À Saint-Jean-sur-Richelieu, où les résidences se vendent 24 % plus cher cet été par rapport à la même période en 2019, il est désormais « monnaie courante » de voir des agents de Montréal qui viennent avec leurs clients, note Alexandre Desrochers, le président de l’agence Royal LePage de cette municipalité.
Il estime que les Montréalais représentent au moins le tiers des nouveaux acheteurs dans cette municipalité de la Montérégie située à moins d’une heure de route de l’île. Et ils n’hésitent pas à allonger des dizaines de milliers de dollars de plus que ce que le vendeur demande, si bien que ça entraîne une pression à la hausse sur les prix.
« En bas de 350 000 $, c’était la norme, raconte-t-il. Maintenant, en bas de 500 000 $, c’est la norme. »
L’augmentation des prix est renforcée par le faible inventaire. Autrement dit : beaucoup de gens hésitent à vendre leur maison ou reportent leur projet de vente à plus tard en raison de la COVID-19. Il s’agirait de 14 % des vendeurs potentiels au pays, selon une étude menée récemment par Mortgage Professionnal Canada.
En parallèle, la même étude révèle que le nombre de non-propriétaires qui envisagent d’acheter une habitation au cours des trois prochaines années a doublé par rapport à 2019, passant de 7 % à 14 %.
L’Association des professionnels de la construction et de l’habitation du Québec (APCHQ) « anticipe » pour sa part que les Montréalais vont se ruer vers les banlieues/couronnes, particulièrement la Rive-Sud.
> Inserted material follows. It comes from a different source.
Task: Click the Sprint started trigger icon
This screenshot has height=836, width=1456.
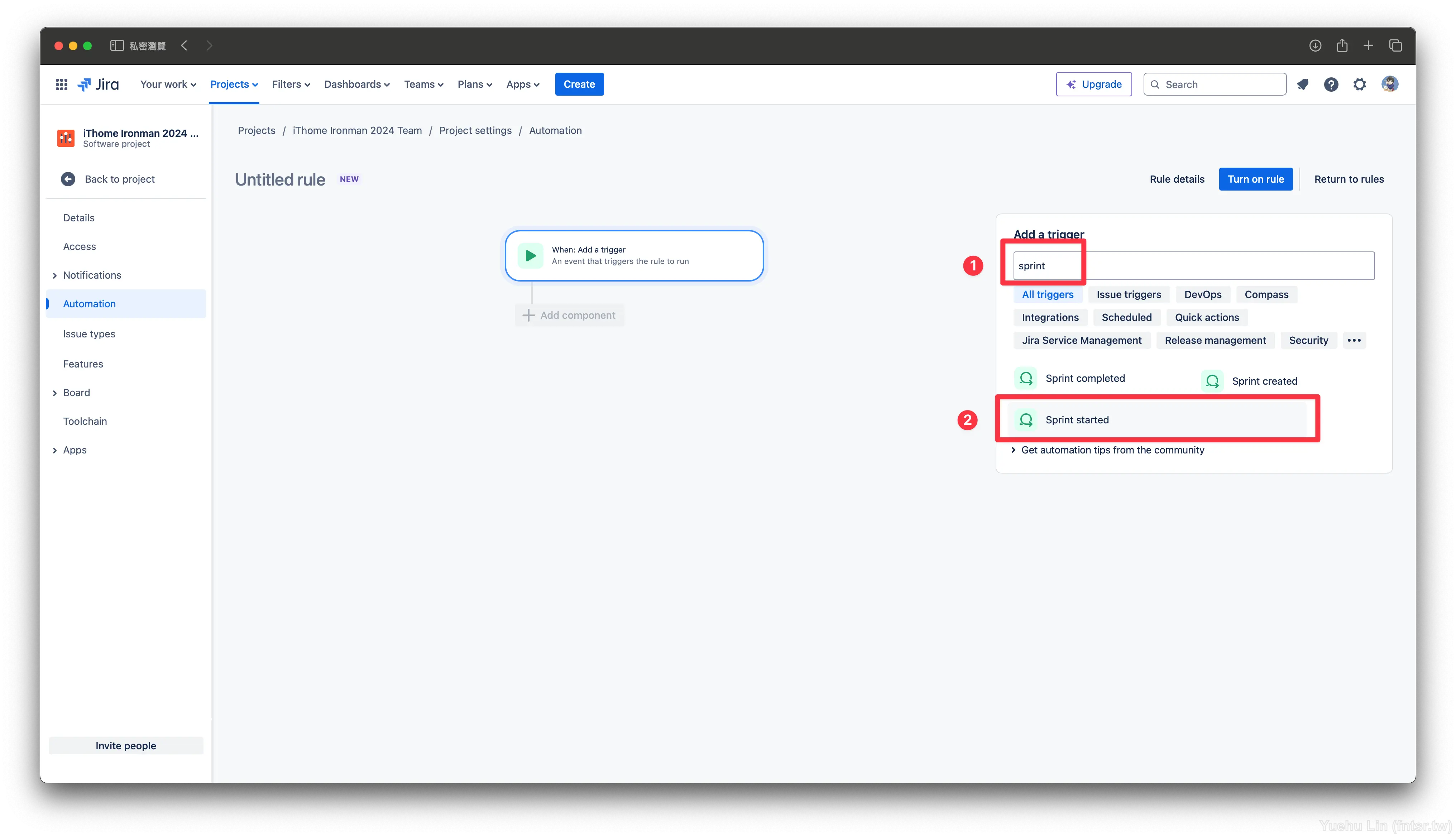Action: click(x=1025, y=419)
Leur bilan des mises en chantier publié vendredi ne permet pas de mesurer ce mouvement de population étant donné que les projets entamés ont été planifiés bien avant la crise sanitaire. « Il faut attendre un peu », insiste Paul Cardinal, le directeur du service économique de l’APCHQ.
M. Cardinal assure cependant que l’attrait pour la banlieue va inévitablement se répercuter sur la construction de maisons neuves en raison de la masse de gens qui auront la possibilité de faire du télétravail sur une base permanente.
« C’est donc moins un impératif d’être collé sur son emploi pour ceux qui travaillent au centre-ville entre autres, explique-t-il en entrevue. Ensuite, on veut avoir une propriété qui est plus grande. Parfois, les deux conjoints ont besoin d’un espace pour faire du télétravail. La copropriété toute petite est peut-être moins appropriée pour certains ménages. »
L’étude de Mortgage Professionnal Canada indique que 12 % des propriétaires qui s’attendent à déménager ont expliqué que le fait de travailler de la maison entraîne un besoin d’espace additionnel.
L’APCHQ s’apprête d’ailleurs à mener un sondage sur les intentions d’achat et de vente en immobilier des Québécois. Des questions seront posées afin de déterminer si la COVID-19 a des conséquences sur leurs choix d’emplacements et leurs critères. Les personnes seront interrogées sur la possibilité de faire du télétravail, l’importance qu’ils accordent à ce qu’il y ait un espace pour un bureau à domicile, etc.
Les experts demeurent toutefois prudents quant aux prochains mois. Le vent pourrait tourner ou encore ils pourraient être surpris par d’autres programmes gouvernementaux qui viennent soutenir les ménages et augmenter leur revenu disponible, des mesures qui ne sont pas étrangères à ce boom immobilier.